Fossil snake traces: another world-first find on South Africa’s Cape south coast
The trace was probably made between 93,000 and 83,000 years ago, almost certainly by a puff adder.
Snakes are familiar, distinctive – and often feared – reptiles. And they’ve been around for a long time: body fossils found in the UK, Portugal and the US stretch all the way back to the late Jurassic period, about 150 million years ago.
Until now, though, there hasn’t been a single description of a surface fossilised snake trace – a mark on a surface that’s become cemented and re-exposed over time – anywhere in the world.
There are probably several reasons for this. One is that the tracks of large quadrupeds (four-legged animals), including dinosaurs, are easier to recognise than those of snakes. Another reason could be that snakes tend to avoid sandy or muddy areas in which their trails could be registered, preferring vegetated terrain. Maybe, as the weight of the snake is distributed over its entire length, the trails are shallow and are not easy to identify.
Or perhaps researchers are not adequately familiar with the types of traces that snakes can create.
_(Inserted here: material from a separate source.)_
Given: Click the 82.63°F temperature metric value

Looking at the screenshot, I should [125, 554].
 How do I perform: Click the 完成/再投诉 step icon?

We are part of an ichnological team – experts in identifying fossil tracks and traces. In a recently published article in the journal Ichnos, we described the first snake trace in the fossil record, which we found on South Africa’s Cape South Coast. It dates to the Pleistocene epoch, and our studies have shown that it was probably made between 93,000 and 83,000 years ago, almost certainly by a puff adder (Bitis arietans).
As this is a world first, our research team was obliged to create a new ichnogenus and ichnospecies, Anguinichnus linearis, to describe the distinctive pattern in the sand registered by the puff adder.
A snake and a buffalo
The puff adder is a not uncommon sight on the Cape South coast today and, with good reason, strikes fear into residents and visitors: its cytotoxic (tissue-destroying) venom can cause the loss of a limb or worse. It habitually suns itself on trails, staying motionless, and then strikes without warning.
Intriguingly, a long-horned buffalo – an extinct species – had walked across the same dune surface soon after the snake left its trace. We know this because one of the buffalo’s tracks is superimposed on the puff adder trace, slightly deforming it.
The puff adder and long-horned buffalo traces were found on the surface of a loose slab, 3 metres long and 2.6 metres wide, which had become dislodged and fallen down onto the beach from overlying cliffs. The slab is submerged twice a day by high tides. We were fortunate to discover it when its surface was bare, as repeat visits have shown that it is often covered in algae or by a thick layer of beach sand.
Snakes in motion
Snakes use four main types of locomotion. Each results in distinctive, recognisable traces.
Puff adders are heavy, thick-set snakes with an average adult length of less than a metre. They mostly employ rectilinear motion, leaving a linear, sometimes slightly undulating trace, often with a central drag mark registered by the tail tip. In this form of motion, the snake uses its weight and its belly muscles and grips rough areas on the surface with the posterior edges of its scales. It is drawn forward through the muscular contractions, creating a linear trace.
We also found possible trace evidence at other sites on the Cape south coast of sidewinding and undulatory motion, but this was inconclusive. We will be looking for further, more conclusive evidence.
Filling important gaps
The newly described puff adder traces help fill a gap in the Pleistocene trace fossil record from the region. More than 350 vertebrate tracksites have been identified, of mammals, birds and reptiles. Most of these sites were registered on dune surfaces, which have now become cemented into aeolianites and re-exposed. Our latest find is yet another global first for the Cape South Coast.
With other vertebrate groups, such as dinosaurs and crocodiles, the trace fossil record has substantially augmented the body fossil record, providing new insights. Hopefully, this discovery will act as a spur to identify other snake traces from around the world from older deposits, and thus increase our understanding of the evolution of snakes and help to fill a substantial gap in the global trace fossil record.